We also tested the potential effect of two covariates on the measurement of sensory features over time: the ADOS severity scores and cognitive level (M-P-R). We considered other longitudinal studies [16, 17] that had controlled for different covariates: cognitive level, ASD severity, chronological age, gender, family income, mother’s education, and so forth. Based on the literature, we included two previously tested covariates: cognitive level and ASD severity. Like previous studies, we found that the stability of the scores is independent of these two covariates.

Since the results of the present study show that children with ASD display early sensory features that persist, we believe that early detection, diagnosis, and management of ASD and its accompanying sensory features are important. Early treatment is advantageous given younger children’s greater neuronal plasticity, which may contribute to improving outcomes [3941]. Indeed, several studies have provided sufficient evidence in support of interventions targeting ASD [42], including behavioral interventions [43], the cognitive behavioral intervention package, language training, modeling, parent training [44], and the peer training package [42]. To date, there is no single guideline on how best to support children with sensory features. There is a growing amount of promising but still contradictory evidence regarding the efficacy of treatments to improve sensory features in children with ASD [6, 35, 4548], and no specific strategy can be recommended as yet. However, parents often seek out OT services to better understand their child’s sensory processing skills and to be able to modify tasks or structure the environment differently to facilitate the sensory processing of their child. Therefore, if children with ASD have true stable sensory processing difficulties despite the very marginal early interventions received and not specific to this area of their development, we believe it is still appropriate to recommend early intervention targeting specifically strategies to compensate by modifying the environment, tasks, or expectations (e.g., avoiding noisy places for a child with auditory hypersensitivity) to improve the quality of life of the child and the family.

5. Conclusions

Children with ASD have sensory features starting at an early age, namely, before 3-4 years, and continue to have these difficulties two years later when they start school (at the age of 5-6 years). We showed that the SP quadrants and sections were also remarkably stable over time, with no independent effect of time once we controlled for cognitive level and autism severity. Furthermore, the expected improvement in sensory skills in children with TD is not seen in children with ASD, which could mean an increase in their sensory features. Further research should seek to address our study’s limitations by increasing follow-up time, adding a control group, controlling for the treatment received, and increasing the size of the sample to detect smaller effects size.

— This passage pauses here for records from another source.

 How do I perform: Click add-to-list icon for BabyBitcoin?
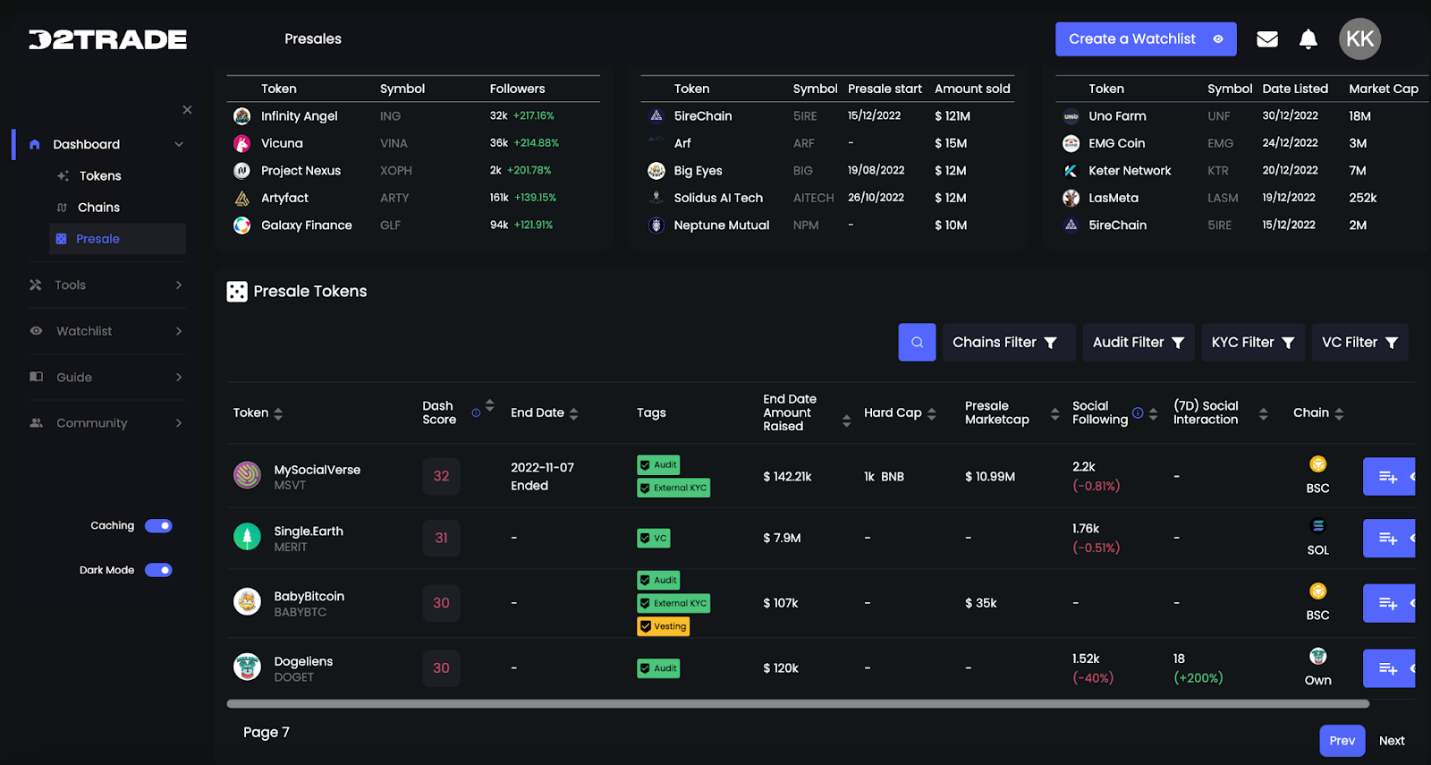[x=1388, y=603]
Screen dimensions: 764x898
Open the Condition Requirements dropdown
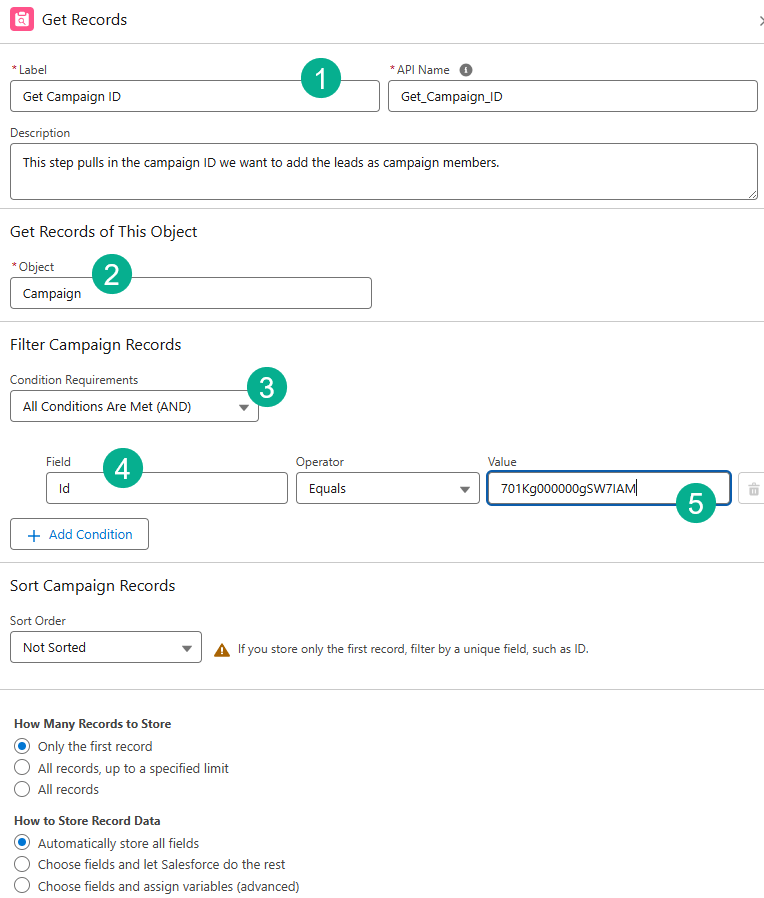134,407
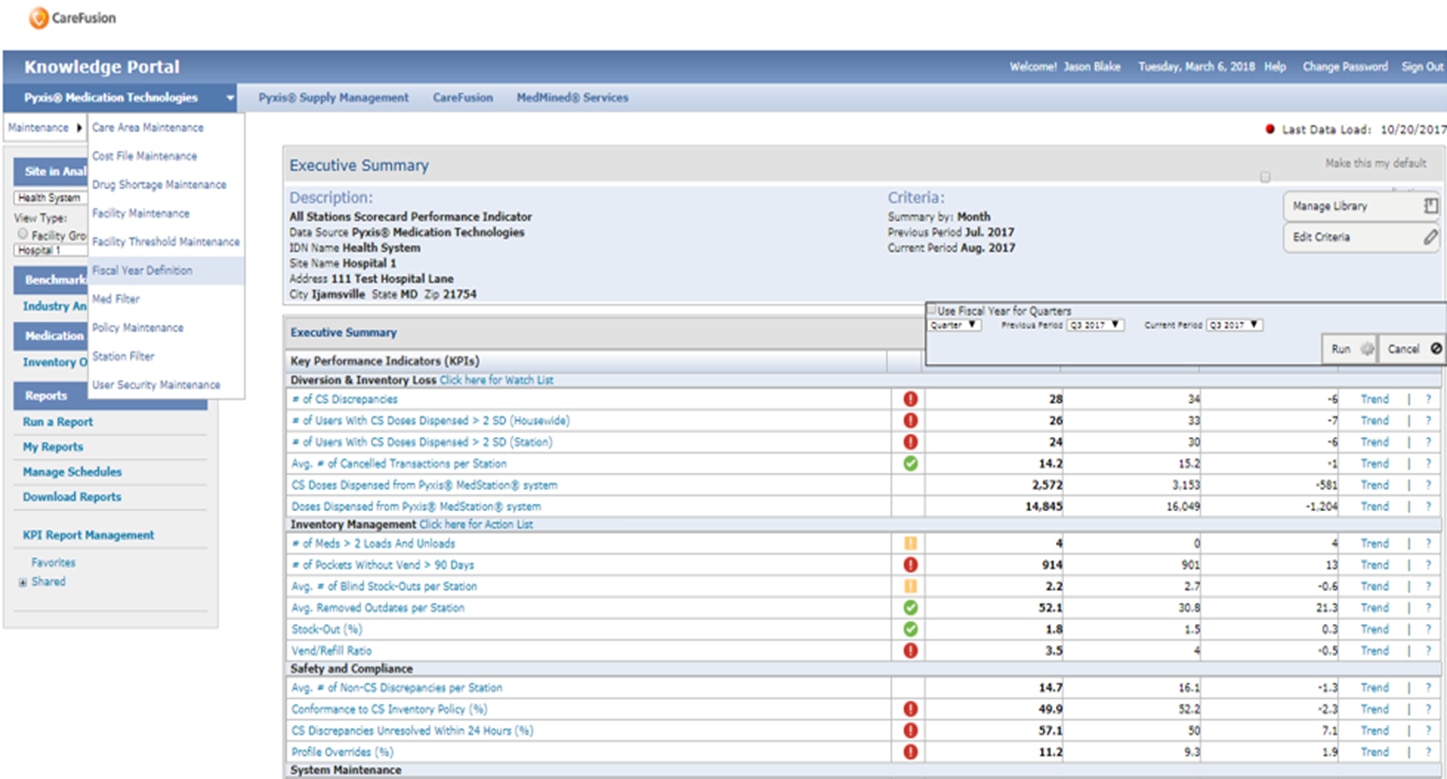Image resolution: width=1447 pixels, height=779 pixels.
Task: Select Fiscal Year Definition from Maintenance menu
Action: point(142,271)
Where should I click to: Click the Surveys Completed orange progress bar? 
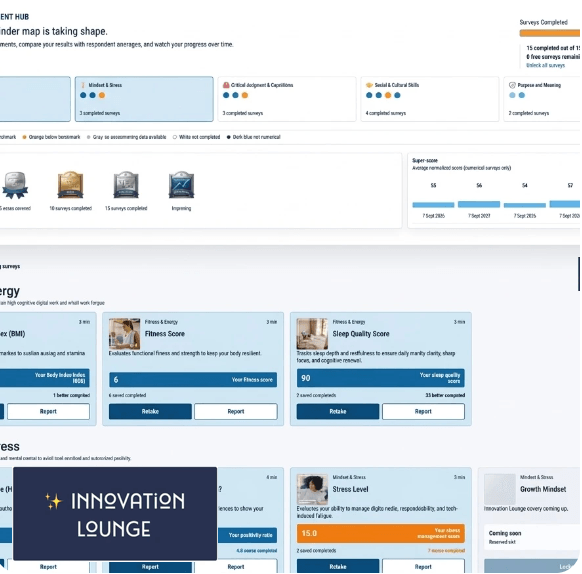pyautogui.click(x=550, y=33)
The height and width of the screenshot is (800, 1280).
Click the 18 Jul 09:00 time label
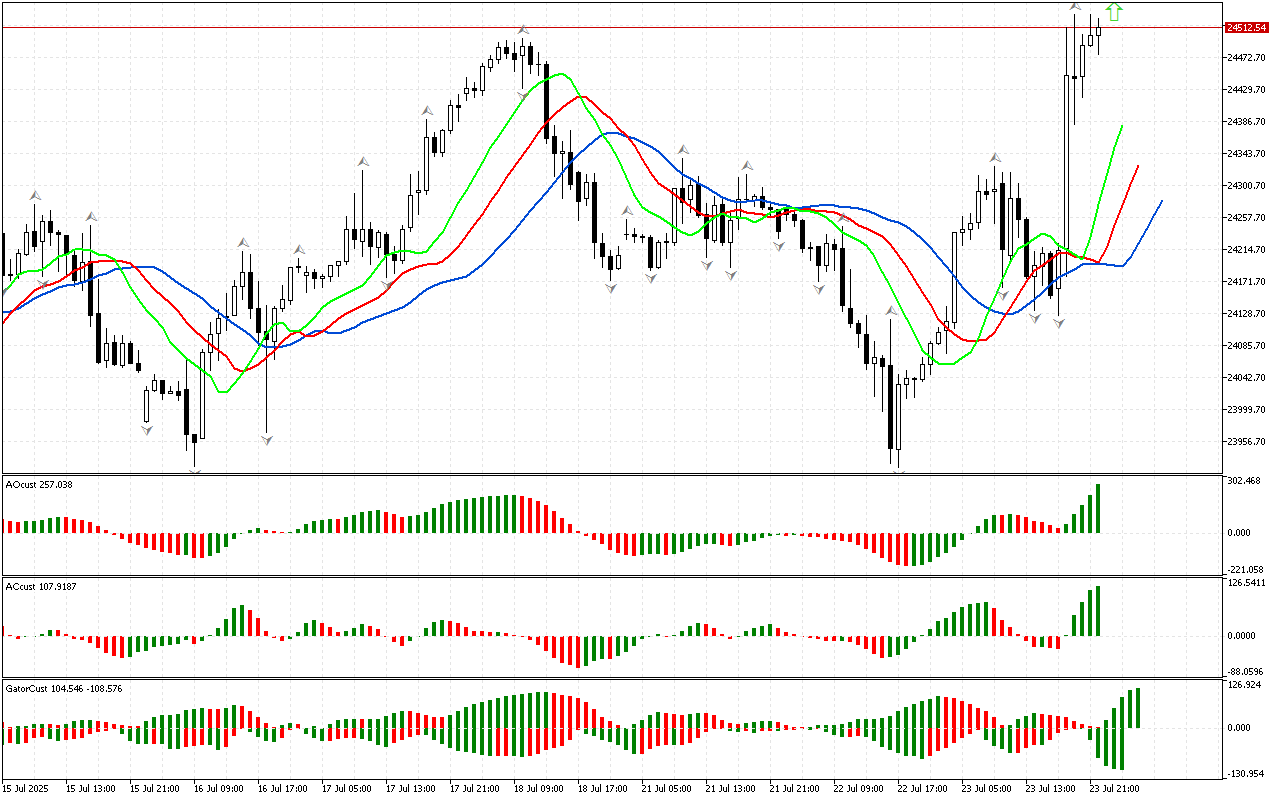click(539, 788)
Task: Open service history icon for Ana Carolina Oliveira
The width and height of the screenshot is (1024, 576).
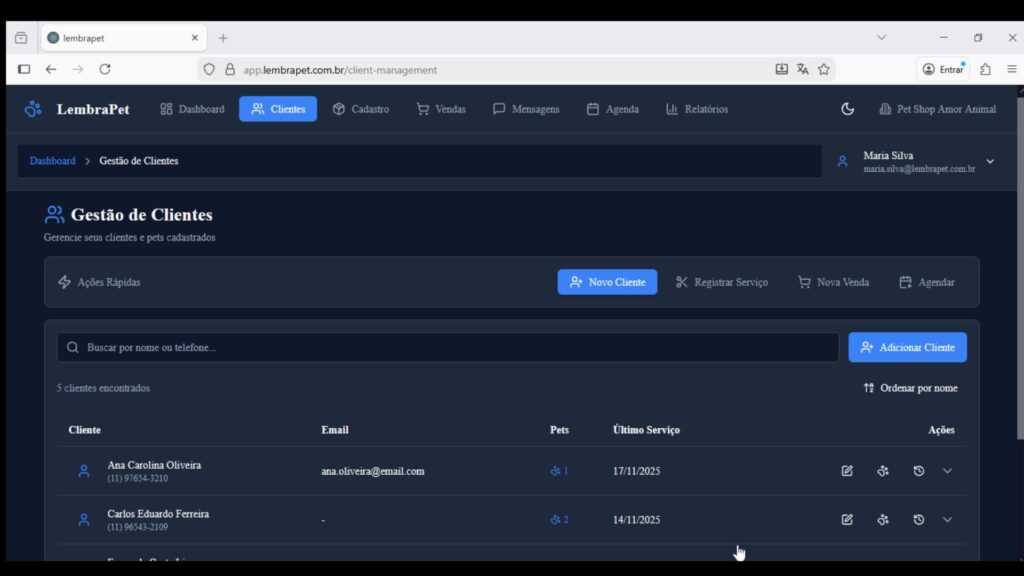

In conclusion, sensory features in children with ASD begin early in life and persist. Knowing that sensory features have a negative impact on daily life skills [25], anxiety [19], and social integration of children with ASD [46], we believe that efforts should be made to ensure early recognition and management of these sensory features to improve their functional and psychosocial outcomes.

Conflicts of Interest

The authors declare that there are no conflicts of interest regarding the publication of this paper.

Acknowledgments

The authors thank the families that participated in the study as well as the different funding organizations that made the study possible: Faculty of Medicine and Health Sciences, Université de Sherbrooke (bourse Maurice-Leclair), CNRIS (Consortium National de Recherche sur l’Intégration Sociale), Mother-Child Axis, Université de Sherbrooke, and CRDITED (Centre de Réadaptation en Déficience Intellectuelle et en Troubles Envahissants du Développement). Also, they appreciate the help they received from the statistics centre at the Université de Sherbrooke. Dr. Eric Fombonne was at McGill University when the research was conducted and he was supported by a CIHR-funded Canada Research Chair in Child Psychiatry and the Monique H. Bourgeois Chair on Pervasive Developmental Disorders.